(Pixel coordinate grounding data)
------------------------------------------------
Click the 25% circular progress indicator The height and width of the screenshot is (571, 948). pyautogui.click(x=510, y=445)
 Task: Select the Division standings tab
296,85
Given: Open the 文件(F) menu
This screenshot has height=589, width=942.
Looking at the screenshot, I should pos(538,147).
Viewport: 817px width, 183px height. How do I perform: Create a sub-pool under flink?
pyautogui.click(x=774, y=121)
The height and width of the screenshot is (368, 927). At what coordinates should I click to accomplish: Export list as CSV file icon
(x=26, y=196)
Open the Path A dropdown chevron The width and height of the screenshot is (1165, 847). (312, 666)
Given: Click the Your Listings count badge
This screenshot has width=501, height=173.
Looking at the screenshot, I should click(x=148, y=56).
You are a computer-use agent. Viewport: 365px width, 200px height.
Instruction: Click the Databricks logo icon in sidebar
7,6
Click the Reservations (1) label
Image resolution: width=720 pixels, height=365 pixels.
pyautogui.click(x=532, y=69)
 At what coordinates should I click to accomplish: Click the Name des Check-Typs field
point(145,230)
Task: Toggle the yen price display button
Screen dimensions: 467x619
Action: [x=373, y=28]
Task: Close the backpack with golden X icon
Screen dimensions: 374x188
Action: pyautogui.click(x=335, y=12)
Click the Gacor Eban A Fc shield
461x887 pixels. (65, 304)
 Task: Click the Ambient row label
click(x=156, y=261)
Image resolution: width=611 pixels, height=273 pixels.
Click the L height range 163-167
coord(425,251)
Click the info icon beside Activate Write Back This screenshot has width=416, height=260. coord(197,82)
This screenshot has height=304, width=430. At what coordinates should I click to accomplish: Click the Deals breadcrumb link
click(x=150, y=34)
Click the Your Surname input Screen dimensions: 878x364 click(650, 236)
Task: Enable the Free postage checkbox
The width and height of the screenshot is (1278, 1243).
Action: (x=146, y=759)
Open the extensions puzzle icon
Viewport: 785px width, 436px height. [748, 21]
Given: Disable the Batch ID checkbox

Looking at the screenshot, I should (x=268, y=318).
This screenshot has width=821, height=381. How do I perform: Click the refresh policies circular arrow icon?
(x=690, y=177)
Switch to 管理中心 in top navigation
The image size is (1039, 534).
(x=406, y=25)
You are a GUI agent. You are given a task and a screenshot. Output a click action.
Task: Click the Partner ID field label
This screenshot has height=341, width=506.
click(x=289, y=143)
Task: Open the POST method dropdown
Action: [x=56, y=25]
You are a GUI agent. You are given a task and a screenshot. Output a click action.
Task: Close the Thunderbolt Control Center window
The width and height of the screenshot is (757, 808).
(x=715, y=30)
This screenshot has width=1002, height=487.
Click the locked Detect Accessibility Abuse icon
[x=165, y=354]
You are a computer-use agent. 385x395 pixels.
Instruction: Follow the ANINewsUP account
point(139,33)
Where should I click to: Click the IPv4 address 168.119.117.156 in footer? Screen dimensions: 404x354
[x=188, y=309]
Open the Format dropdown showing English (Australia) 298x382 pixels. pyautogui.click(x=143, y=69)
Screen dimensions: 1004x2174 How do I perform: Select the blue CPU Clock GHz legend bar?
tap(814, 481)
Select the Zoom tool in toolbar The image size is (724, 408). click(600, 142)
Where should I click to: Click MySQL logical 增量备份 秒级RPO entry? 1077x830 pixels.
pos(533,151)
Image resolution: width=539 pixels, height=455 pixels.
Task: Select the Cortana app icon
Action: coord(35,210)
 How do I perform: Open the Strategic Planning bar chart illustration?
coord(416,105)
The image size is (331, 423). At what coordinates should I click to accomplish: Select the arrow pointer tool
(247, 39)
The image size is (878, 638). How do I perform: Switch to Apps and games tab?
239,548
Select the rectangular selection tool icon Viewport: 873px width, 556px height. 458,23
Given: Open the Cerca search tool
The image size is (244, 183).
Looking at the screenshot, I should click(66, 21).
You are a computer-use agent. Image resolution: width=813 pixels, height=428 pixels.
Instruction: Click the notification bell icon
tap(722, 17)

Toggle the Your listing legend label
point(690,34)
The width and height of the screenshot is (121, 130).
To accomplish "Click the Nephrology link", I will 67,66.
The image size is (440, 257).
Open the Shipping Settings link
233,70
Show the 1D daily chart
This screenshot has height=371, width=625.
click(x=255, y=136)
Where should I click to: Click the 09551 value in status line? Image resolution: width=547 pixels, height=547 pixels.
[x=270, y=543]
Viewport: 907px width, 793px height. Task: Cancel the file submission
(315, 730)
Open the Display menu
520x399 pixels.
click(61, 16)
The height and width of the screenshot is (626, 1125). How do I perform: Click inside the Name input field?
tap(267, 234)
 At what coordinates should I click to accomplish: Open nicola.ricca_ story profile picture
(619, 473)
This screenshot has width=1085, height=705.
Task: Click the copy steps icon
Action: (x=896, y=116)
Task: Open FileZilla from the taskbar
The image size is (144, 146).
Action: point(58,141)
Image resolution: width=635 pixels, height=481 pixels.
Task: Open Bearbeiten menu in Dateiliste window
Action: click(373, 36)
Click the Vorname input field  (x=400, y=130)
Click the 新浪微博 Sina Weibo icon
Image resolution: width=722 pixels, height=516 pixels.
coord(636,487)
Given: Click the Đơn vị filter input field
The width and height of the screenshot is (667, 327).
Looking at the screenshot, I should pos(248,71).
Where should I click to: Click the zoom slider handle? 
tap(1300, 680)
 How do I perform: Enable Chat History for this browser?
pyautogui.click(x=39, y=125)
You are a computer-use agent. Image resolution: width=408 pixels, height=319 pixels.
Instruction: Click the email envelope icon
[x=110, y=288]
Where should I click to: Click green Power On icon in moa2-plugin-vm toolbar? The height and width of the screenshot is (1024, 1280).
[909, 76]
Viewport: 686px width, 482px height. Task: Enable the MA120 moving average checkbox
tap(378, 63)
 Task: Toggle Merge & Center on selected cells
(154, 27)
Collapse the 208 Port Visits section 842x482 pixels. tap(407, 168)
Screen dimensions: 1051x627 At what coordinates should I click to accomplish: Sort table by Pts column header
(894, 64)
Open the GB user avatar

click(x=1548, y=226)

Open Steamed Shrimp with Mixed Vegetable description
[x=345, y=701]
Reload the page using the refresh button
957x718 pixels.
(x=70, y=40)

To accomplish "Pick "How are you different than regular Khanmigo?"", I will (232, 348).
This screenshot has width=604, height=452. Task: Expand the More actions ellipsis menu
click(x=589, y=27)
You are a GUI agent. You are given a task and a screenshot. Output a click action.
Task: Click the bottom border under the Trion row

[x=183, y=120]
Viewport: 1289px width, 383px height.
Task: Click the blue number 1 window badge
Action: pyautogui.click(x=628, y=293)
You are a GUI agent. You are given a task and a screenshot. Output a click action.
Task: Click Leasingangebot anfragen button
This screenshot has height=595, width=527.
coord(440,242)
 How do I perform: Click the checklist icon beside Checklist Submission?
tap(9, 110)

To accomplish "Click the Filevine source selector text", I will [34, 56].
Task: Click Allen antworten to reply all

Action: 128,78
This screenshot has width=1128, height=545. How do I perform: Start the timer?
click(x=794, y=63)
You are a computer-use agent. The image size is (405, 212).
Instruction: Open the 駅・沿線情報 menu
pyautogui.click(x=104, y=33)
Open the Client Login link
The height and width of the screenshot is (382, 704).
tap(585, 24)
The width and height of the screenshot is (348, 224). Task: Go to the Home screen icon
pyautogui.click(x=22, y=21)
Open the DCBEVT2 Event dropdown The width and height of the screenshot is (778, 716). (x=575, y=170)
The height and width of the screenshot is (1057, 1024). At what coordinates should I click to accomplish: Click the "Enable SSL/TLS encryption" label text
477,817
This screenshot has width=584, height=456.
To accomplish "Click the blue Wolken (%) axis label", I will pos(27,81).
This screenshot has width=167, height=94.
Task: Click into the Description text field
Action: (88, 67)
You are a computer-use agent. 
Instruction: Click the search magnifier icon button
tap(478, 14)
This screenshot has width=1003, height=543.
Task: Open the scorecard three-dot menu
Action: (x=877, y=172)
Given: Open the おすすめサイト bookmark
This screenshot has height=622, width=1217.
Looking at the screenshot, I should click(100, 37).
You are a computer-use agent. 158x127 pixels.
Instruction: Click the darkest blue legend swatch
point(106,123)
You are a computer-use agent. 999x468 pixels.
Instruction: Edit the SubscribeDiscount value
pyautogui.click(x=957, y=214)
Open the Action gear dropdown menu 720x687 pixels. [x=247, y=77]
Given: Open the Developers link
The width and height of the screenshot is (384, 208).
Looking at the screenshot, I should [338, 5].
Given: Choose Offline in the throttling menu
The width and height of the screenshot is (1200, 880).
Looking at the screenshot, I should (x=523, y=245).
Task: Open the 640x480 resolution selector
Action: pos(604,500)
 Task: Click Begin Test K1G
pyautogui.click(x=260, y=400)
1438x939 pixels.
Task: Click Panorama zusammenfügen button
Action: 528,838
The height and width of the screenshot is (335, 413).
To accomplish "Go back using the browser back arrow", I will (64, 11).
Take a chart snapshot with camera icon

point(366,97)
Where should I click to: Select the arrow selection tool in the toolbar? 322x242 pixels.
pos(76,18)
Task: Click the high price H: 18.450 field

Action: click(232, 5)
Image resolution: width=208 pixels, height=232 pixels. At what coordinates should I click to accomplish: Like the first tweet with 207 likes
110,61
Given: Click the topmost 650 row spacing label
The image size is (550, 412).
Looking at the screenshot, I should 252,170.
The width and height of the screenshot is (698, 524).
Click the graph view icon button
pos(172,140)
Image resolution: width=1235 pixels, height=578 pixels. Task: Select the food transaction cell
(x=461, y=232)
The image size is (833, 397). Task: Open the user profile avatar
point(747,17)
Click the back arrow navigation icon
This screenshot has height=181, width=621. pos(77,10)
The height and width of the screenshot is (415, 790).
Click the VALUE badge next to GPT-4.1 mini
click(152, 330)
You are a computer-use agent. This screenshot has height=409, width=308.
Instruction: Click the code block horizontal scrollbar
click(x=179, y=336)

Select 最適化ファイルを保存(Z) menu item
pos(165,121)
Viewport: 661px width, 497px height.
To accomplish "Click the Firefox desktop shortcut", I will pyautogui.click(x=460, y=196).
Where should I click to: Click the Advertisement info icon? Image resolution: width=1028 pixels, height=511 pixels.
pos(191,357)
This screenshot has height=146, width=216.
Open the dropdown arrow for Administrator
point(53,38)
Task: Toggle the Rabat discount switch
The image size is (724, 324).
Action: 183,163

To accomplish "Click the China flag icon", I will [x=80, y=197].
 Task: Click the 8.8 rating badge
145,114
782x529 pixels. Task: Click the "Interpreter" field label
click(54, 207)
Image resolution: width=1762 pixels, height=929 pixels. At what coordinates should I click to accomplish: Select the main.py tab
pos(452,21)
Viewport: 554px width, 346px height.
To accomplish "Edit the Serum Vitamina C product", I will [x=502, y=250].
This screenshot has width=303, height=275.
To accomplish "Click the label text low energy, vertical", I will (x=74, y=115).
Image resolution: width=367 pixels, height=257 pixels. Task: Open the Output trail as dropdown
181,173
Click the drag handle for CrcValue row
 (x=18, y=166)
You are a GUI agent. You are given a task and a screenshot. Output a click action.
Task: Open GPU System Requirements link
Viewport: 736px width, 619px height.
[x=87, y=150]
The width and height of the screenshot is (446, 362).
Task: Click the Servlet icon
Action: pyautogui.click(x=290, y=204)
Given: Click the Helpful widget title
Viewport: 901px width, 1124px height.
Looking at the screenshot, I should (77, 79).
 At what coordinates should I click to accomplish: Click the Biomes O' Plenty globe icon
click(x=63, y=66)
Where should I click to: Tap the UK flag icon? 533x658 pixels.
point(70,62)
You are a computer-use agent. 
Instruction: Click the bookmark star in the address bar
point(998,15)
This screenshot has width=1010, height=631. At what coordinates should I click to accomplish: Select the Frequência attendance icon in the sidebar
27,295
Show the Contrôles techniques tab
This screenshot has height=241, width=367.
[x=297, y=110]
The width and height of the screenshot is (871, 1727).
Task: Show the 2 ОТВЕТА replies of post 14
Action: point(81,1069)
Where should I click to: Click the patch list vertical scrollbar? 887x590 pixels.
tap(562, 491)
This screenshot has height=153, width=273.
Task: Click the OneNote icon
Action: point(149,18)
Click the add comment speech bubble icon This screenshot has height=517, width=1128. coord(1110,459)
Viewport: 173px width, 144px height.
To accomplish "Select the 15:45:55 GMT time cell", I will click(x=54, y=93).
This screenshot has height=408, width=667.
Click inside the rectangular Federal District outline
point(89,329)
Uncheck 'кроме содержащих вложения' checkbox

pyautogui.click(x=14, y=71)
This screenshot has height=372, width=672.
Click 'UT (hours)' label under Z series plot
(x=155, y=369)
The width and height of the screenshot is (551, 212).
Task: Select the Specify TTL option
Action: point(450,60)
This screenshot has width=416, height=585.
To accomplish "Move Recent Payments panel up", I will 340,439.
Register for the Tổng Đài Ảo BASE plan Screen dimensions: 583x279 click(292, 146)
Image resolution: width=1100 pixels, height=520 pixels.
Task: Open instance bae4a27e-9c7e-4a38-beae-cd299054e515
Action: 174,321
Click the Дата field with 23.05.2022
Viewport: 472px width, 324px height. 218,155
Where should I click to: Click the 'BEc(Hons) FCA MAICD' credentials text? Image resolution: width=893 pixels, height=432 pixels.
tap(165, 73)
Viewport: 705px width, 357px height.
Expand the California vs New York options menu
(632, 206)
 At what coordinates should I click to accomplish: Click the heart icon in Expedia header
------------------------------------------------
Reproduce verbatim the lines above, from the line with "782x529 pixels. Task: Click" through the line with "This screenshot has width=303, height=275.".

782x529 pixels. Task: Click the "Interpreter" field label
click(54, 207)
Image resolution: width=1762 pixels, height=929 pixels. At what coordinates should I click to accomplish: Select the main.py tab
pos(452,21)
Viewport: 554px width, 346px height.
To accomplish "Edit the Serum Vitamina C product", I will [x=502, y=250].
This screenshot has width=303, height=275.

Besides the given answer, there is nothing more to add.